Para Safatle, as dificuldades de compra reforçam a necessidade de investir na produção nacional de medicamentos, inclusive por meio de laboratórios públicos.
Membros da Saúde reservadamente reconhecem que já há falta de medicamentos em alguns locais, mas dizem que agem para reduzir danos aos pacientes.
Safatle afirma que o governo federal autorizou os estados a comprar insulina e reivindicar o reembolso do ministério; ele também aconselhou os gerentes a realocar os estoques para locais com menos oferta.
Os contratos emergenciais foram referendados pelo TCU (Tribunal de Contas da União). O STF (Supremo Tribunal Federal) ainda manteve a compra de imunoglobulina. As importações aguardam aprovação da Anvisa.
A discussão sobre a aquisição de medicamentos não registrados no Brasil é entre o governo e a indústria nacional, que se diz prejudicada por disputar contratos com importadores que não precisavam submeter o produto ao escrutínio do órgão sanitário.
Segundo especialistas do setor, o processo de registro e o compromisso de monitorar o produto no mercado podem elevar o preço de venda.
“Tanto no caso da imunoglobulina quanto no caso da insulina temos produtores no Brasil”, disse o presidente-executivo do Sindusfarma (Sindicato da Indústria de Produtos Farmacêuticos), Nelson Mussolini.
“Entendemos que, para fortalecer o complexo industrial da saúde, é preciso seguir as normas regulamentadoras da Anvisa. Importar produtos sem registro coloca em risco a população brasileira”, declarou Mussolini.
A compra não registrada mais cara de imunoglobulina foi dividida entre duas empresas.
Uma delas, a Auramedi, tem poucos negócios com o Sindicato. Segundo dados do portal da transparência, a empresa recebeu cerca de R$ 21 mil em todos os contratos já firmados com o governo federal.
Agora, a empresa sediada em Aparecida de Goiânia, em Goiás, entregará lotes de imunoglobulinas compradas pelo governo por R$ 285,8 milhões.
Segundo a empresa, o produto é fabricado pela farmacêutica chinesa Nanjing Pharmacare, mesma empresa que forneceu a maior parte da imunoglobulina comprada pelo SUS nos últimos anos, também em contratos emergenciais.
Além disso, a empresa diz ter um atendimento telefônico para pacientes com dúvidas sobre o produto ou reações adversas.
Outra parcela da imunoglobulina, no valor de R$ 87,63 milhões, será entregue pela Prime Pharma LLC, representada no Brasil pela empresa Farma Medical, de Manaus, Amazonas.

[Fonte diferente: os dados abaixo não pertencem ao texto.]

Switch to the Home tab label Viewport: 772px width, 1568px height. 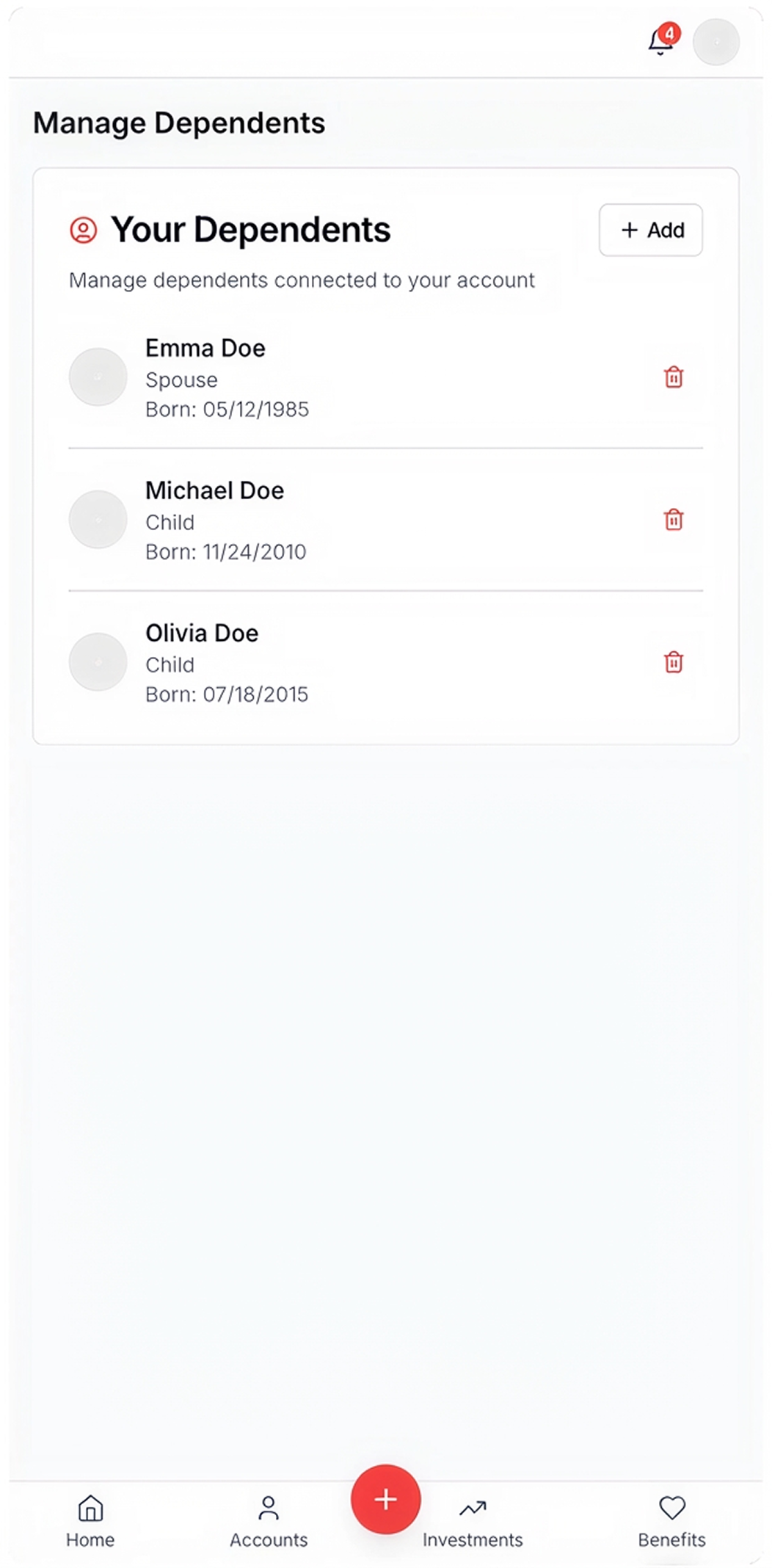(90, 1539)
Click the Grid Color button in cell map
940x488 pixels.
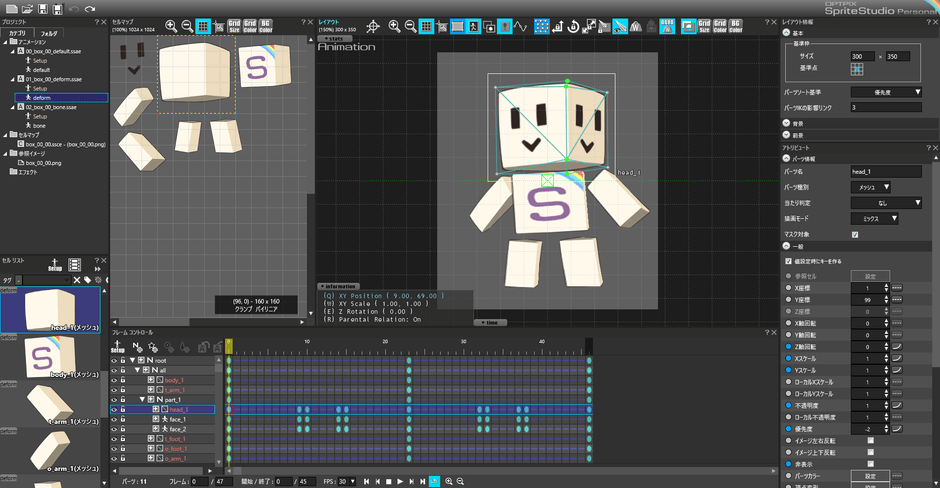tap(249, 26)
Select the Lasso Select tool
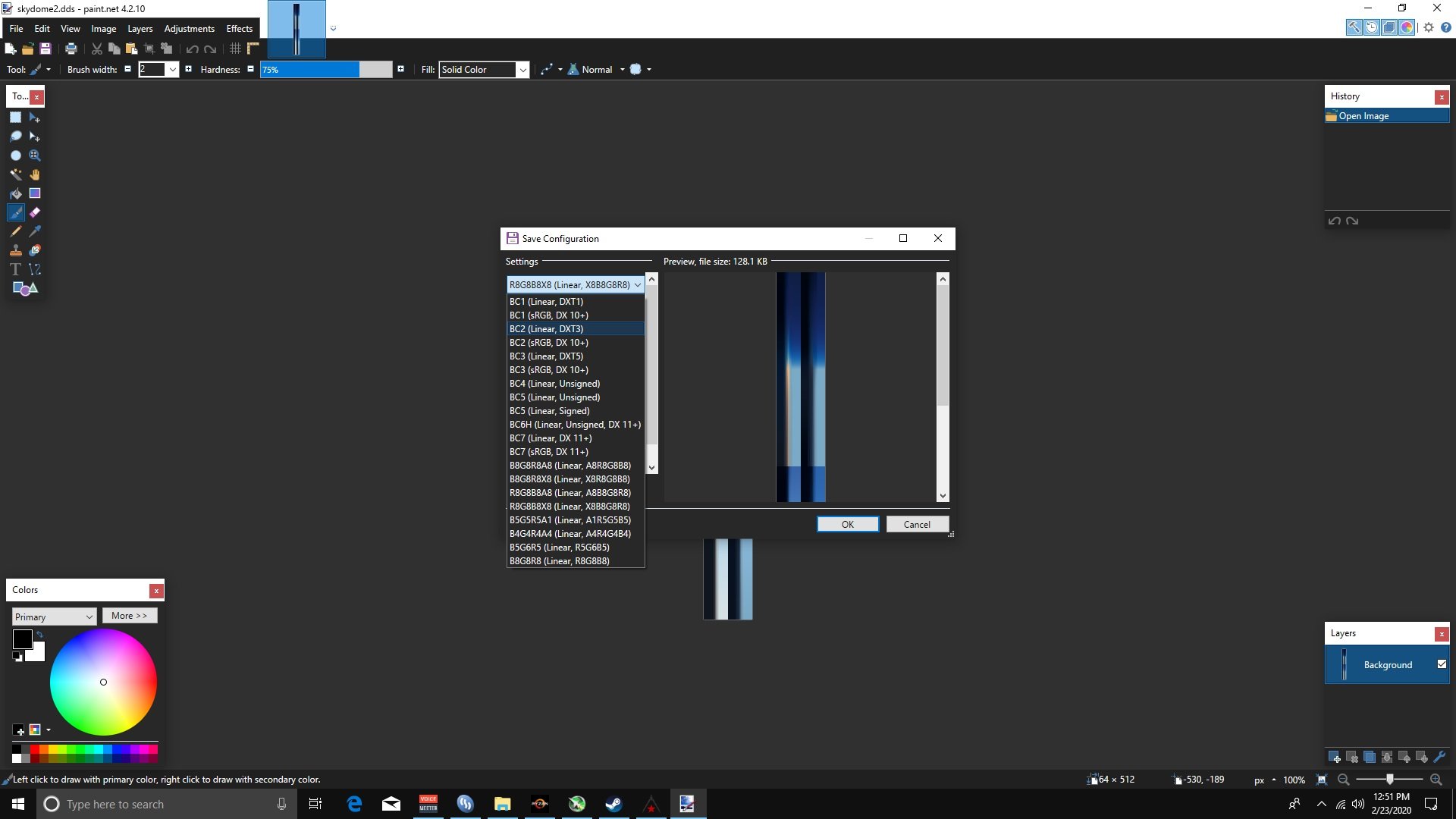The width and height of the screenshot is (1456, 819). [16, 136]
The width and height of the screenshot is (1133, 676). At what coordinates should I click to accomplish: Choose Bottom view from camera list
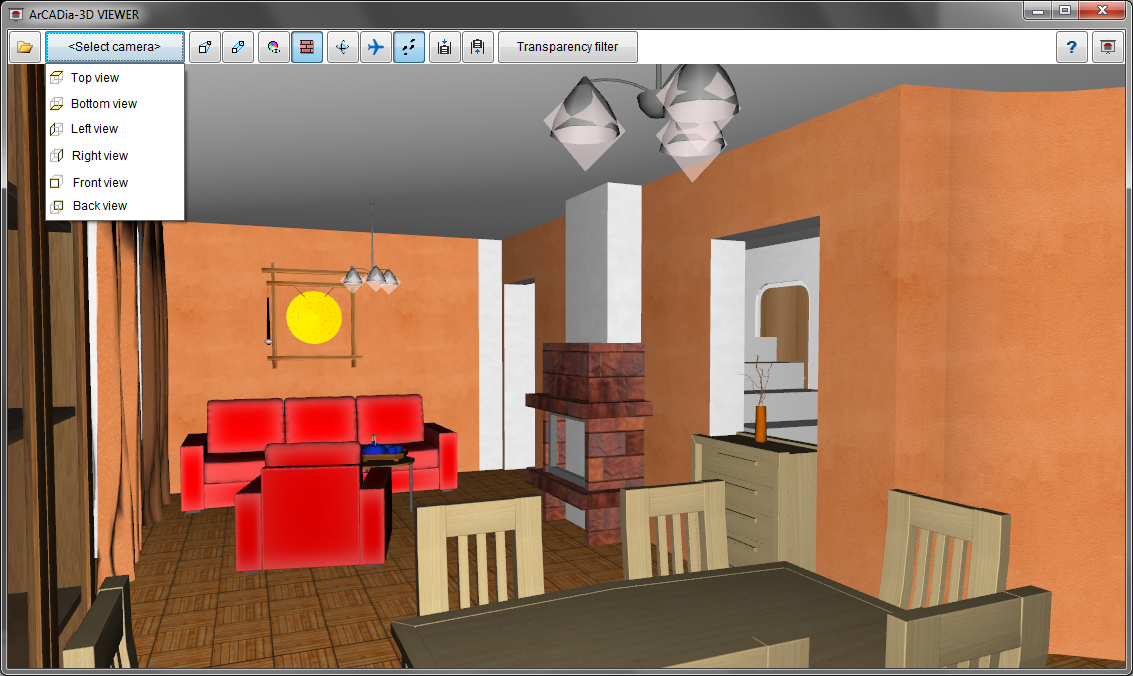[x=103, y=104]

Em nota, a empresa brasileira afirma ter vendido aproximadamente R$ 70 milhões em imunoglobulina para hospitais federais, estaduais e municipais em 2022. O produto adquirido pelo Ministério da Saúde, segundo a empresa, é fabricado pelo laboratório chinês Harbin Pacific , certificado pela agência de saúde local.
A imunoglobulina é usada, por exemplo, no tratamento de pessoas com o vírus HIV e imunodeficiências. Desde 2018, o governo acumula compras frustradas e disputas na Justiça e no TCU sobre o produto.

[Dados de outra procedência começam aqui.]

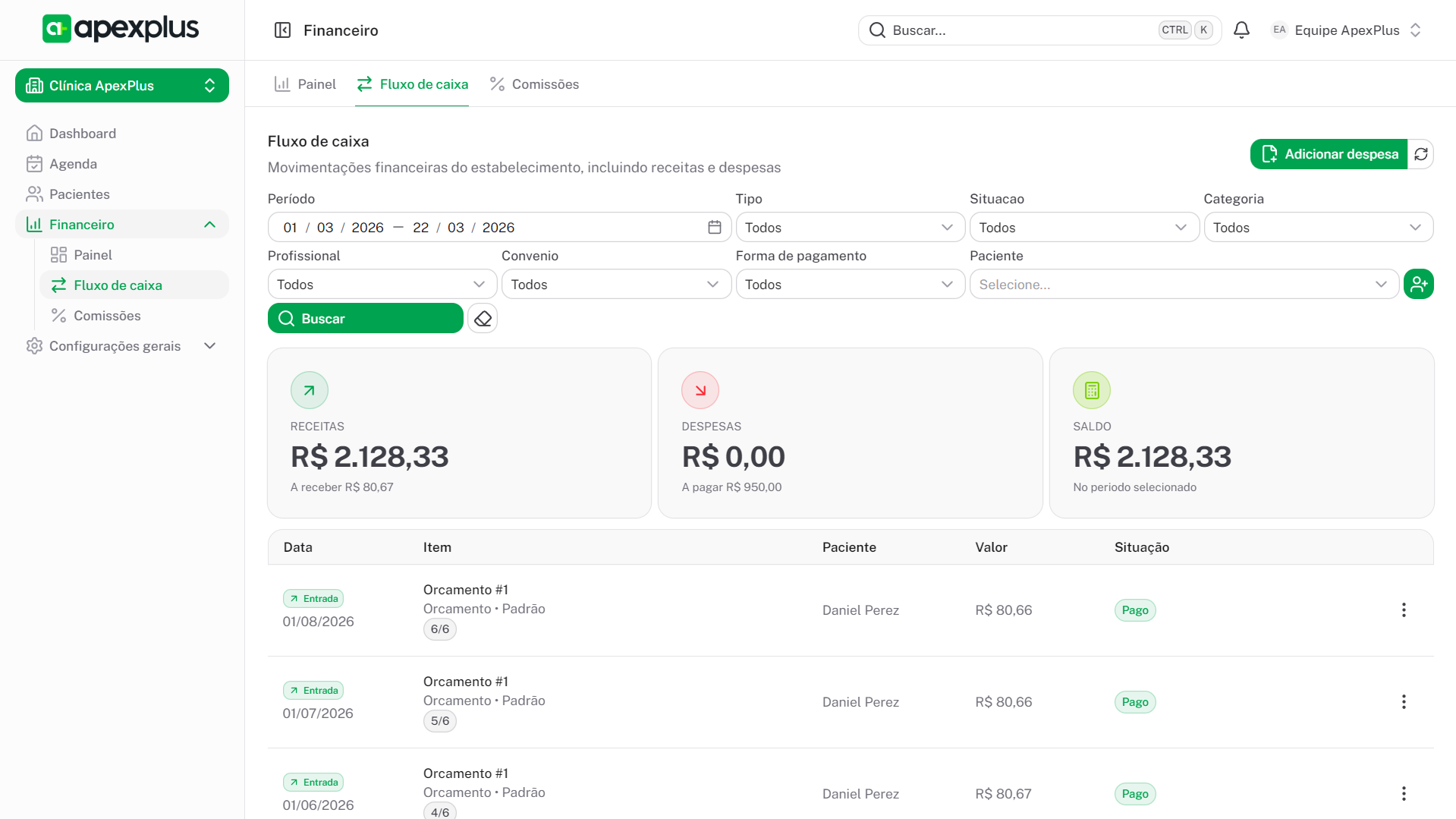Open row actions for 01/07/2026 entry
Screen dimensions: 1456x819
coord(1403,702)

A compra das canetas de insulina analógica de ação rápida custou R$ 18,8 milhões.
Conforme revelou a Folha, o governo corre o risco de desabastecimento desse produto no SUS, que chegou a ter lotes descartados pelo governo Bolsonaro por causa do fim da validade.
Escolhida para o contrato, a Globalx afirma que a fabricante do medicamento usado no controle do diabetes é a chinesa Gan&Lee. A mesma farmacêutica tem outro tipo de insulina registrado no Brasil, a glargina, além de uma fábrica certificada pela Anvisa.
O contrato da insulina é assinado por Freddy Rabbat, empresário que também atua no mercado de artigos de luxo.
Durante a pandemia, o governo distribuiu máscaras consideradas ineficientes pela Anvisa, compradas por outra empresa representada pela Rabbat.
Em nota, a Saúde diz que chegou a abrir processo administrativo por causa do contrato de máscara, mas considerou que a empresa não deve ser penalizada, “uma vez que a documentação nos autos demonstra inequivocamente que todos os artigos avariados foram substituídos”.
A Globalx afirma que deve solicitar o registro da insulina na Anvisa, para passar a fornecer regularmente o produto ao SUS. Na mesma nota, nega irregularidades no fornecimento de máscaras e diz não haver ligação entre estas compras.